Line-by-line walkthrough

  1. 1. semantics(mergeDescendants = true) on the Row collapses all child semantic nodes into one — TalkBack reads the card as a single focused item, not a dozen separate elements
  2. 2. AsyncImage with contentDescription = null marks the image as decorative — the merged Row semantics already describe the product
  3. 3. Modifier.semantics { heading() } on the product name Text marks it as a heading — TalkBack users can swipe to jump between headings without traversing every element
  4. 4. minimumInteractiveComponentSize() on the IconButton enforces the 48dp touch target rule even when the visible icon is 24dp
  5. 5. contentDescription on the IconButton semantics block overrides the default 'button' announcement with the specific product name — critical for lists with many delete buttons
  6. 6. customActions exposes 'Delete' as an accessibility action — TalkBack users in 'explore by touch' mode can activate it from the actions menu instead of needing to precisely tap the icon
  7. 7. SyncStatus Text with liveRegion = LiveRegionMode.Polite announces status changes (e.g. 'Sync complete') to TalkBack after the current speech finishes — no extra user gesture needed
  8. 8. Icon inside the IconButton has contentDescription = null — the parent button's semantics already carry the description; double-announcing would confuse TalkBack

Spot the bug

@Composable
fun FavoriteButton(isFavorite: Boolean, onClick: () -> Unit) {
    IconButton(onClick = onClick) {
        Icon(
            imageVector = if (isFavorite) Icons.Filled.Favorite
                          else Icons.Outlined.FavoriteBorder,
            contentDescription = "Favorite",
            tint = if (isFavorite) Color.Red else Color.Gray
        )
    }
}
Need a hint?
TalkBack will always say 'Favorite' regardless of state. How should the description communicate the current state to the user?
Show answer
Two bugs: (1) The contentDescription is always 'Favorite' — TalkBack announces the same label whether the item is favorited or not. A blind user cannot tell the current state. Fix: contentDescription = if (isFavorite) 'Remove from favorites' else 'Add to favorites'. This makes the label action-oriented and state-aware. (2) State is communicated only by color (Red vs Gray) — color alone is insufficient for users with color blindness or low vision. The description fix above also resolves this.

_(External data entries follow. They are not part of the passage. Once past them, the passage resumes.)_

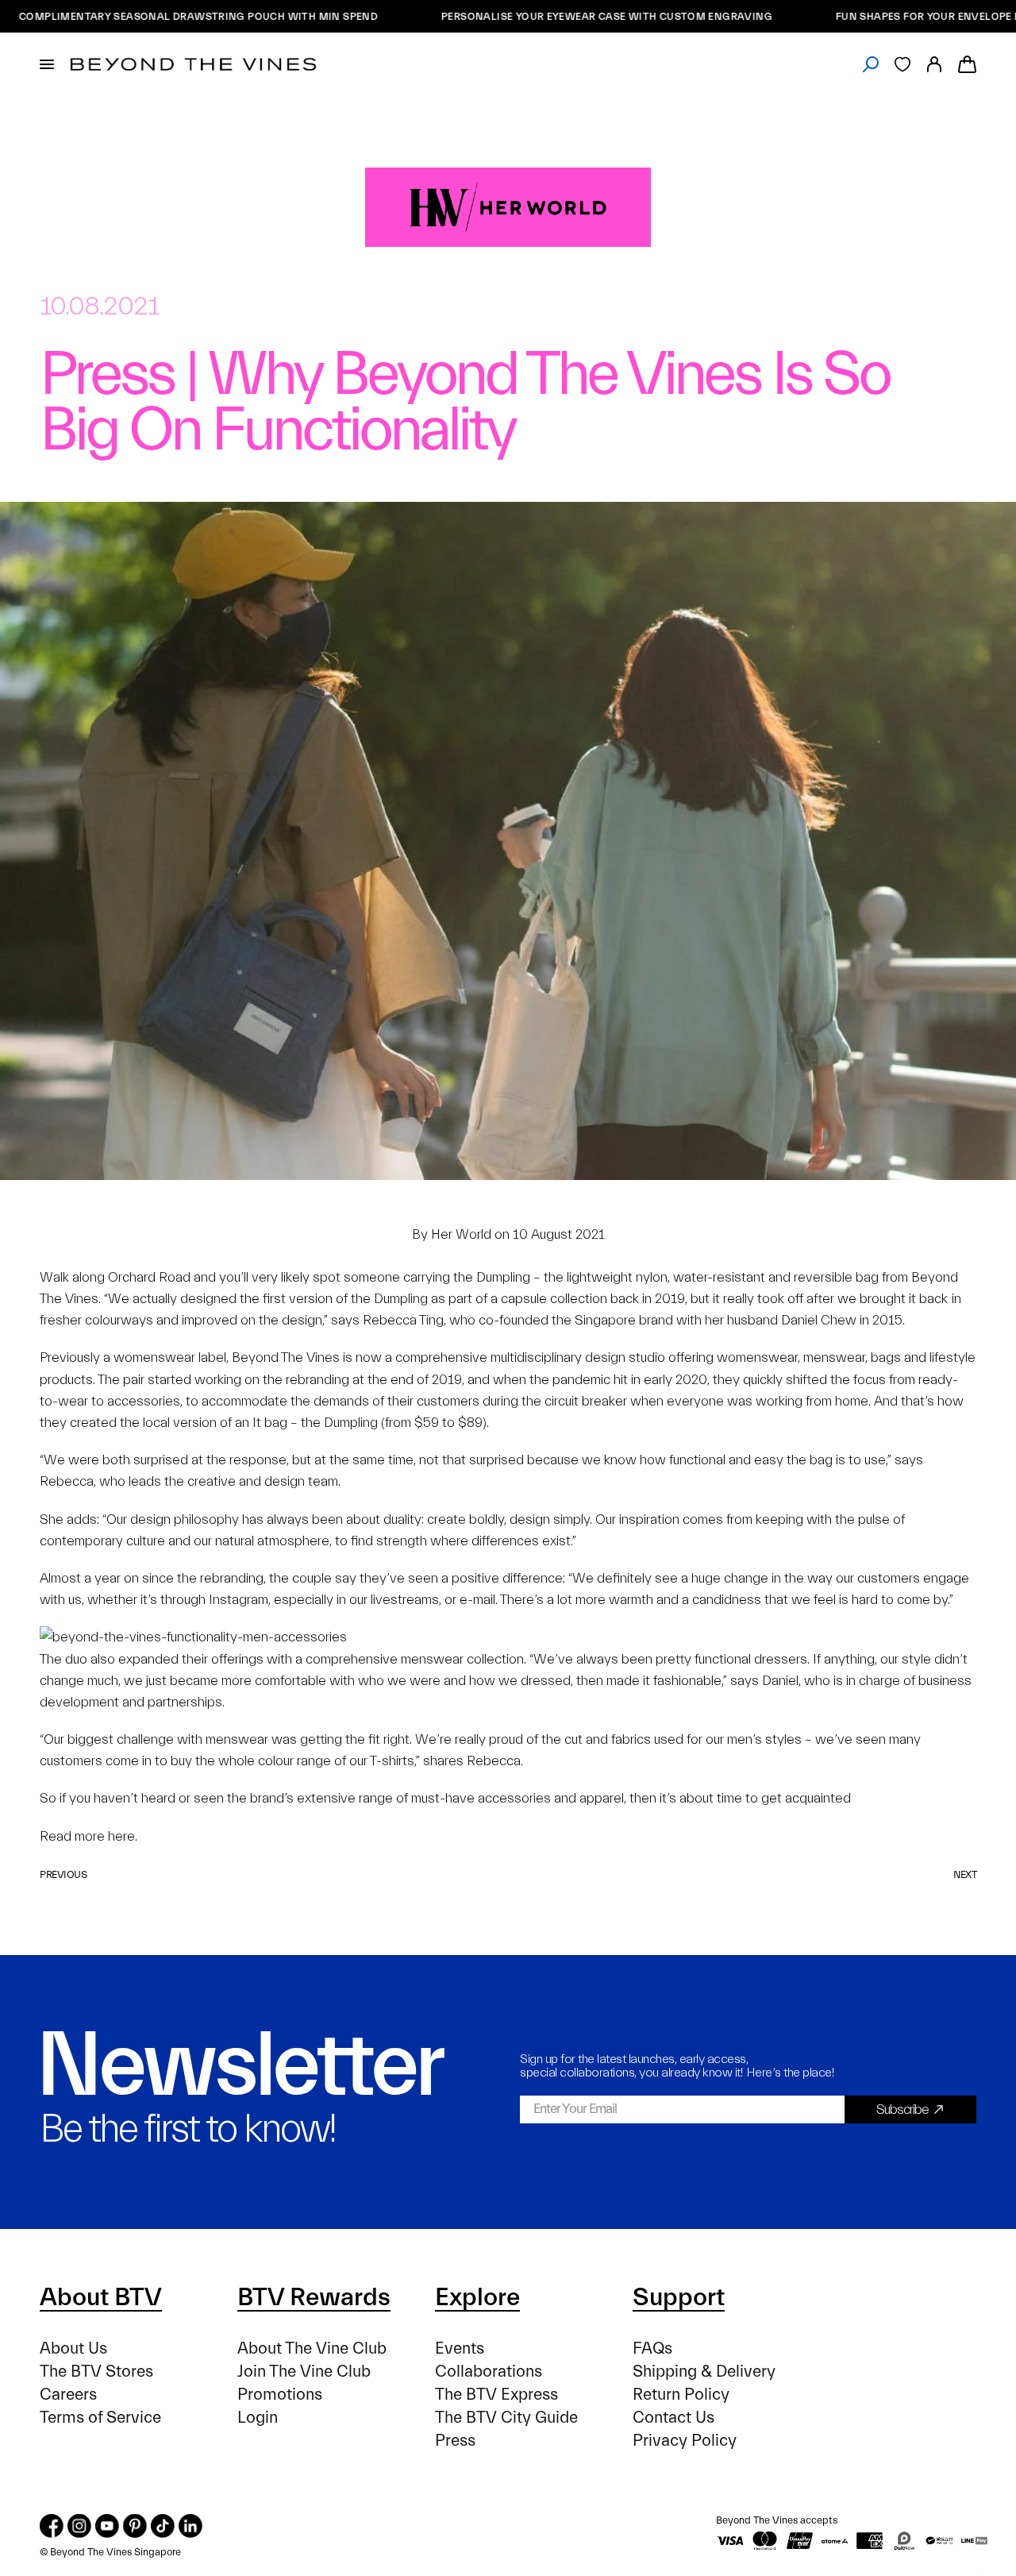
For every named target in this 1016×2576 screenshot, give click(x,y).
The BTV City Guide (506, 2417)
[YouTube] (107, 2526)
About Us (73, 2348)
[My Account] (934, 64)
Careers (68, 2394)
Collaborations (488, 2371)
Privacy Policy (685, 2440)
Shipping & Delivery (704, 2371)
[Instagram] (79, 2526)
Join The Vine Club (304, 2371)
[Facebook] (52, 2526)
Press (455, 2440)
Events (459, 2348)
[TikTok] (163, 2526)
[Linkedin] (190, 2526)
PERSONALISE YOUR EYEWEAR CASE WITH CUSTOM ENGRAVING (545, 16)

Optionally add Modifier.semantics { stateDescription = if (isFavorite) 'Favorited' else 'Not favorited' } to expose state separately from the action label, which some screen readers announce as '[label], [state]'.

Explain like I'm 5

TalkBack is like a friend who reads everything on the screen out loud for people who can't see it. If you don't label your pictures and buttons, your friend has to guess — and they usually get it wrong. Adding labels is like writing a description on every sticky note so your friend can read it correctly.

Fun fact

The AccessibilityNodeInfo tree in Android was introduced in API 14 (Android 4.0) — the same release that introduced the 48dp touch target guideline. That guideline is derived from the average adult fingertip width of approximately 9mm, which maps to ~48dp at 160dpi.

Hands-on challenge

Audit one screen of an app you own using Accessibility Scanner. Fix the top three issues it reports. Then write a Compose test using onNode(hasContentDescription('Delete Apple')) and verify the IconButton is reachable and clickable via the semantic tree.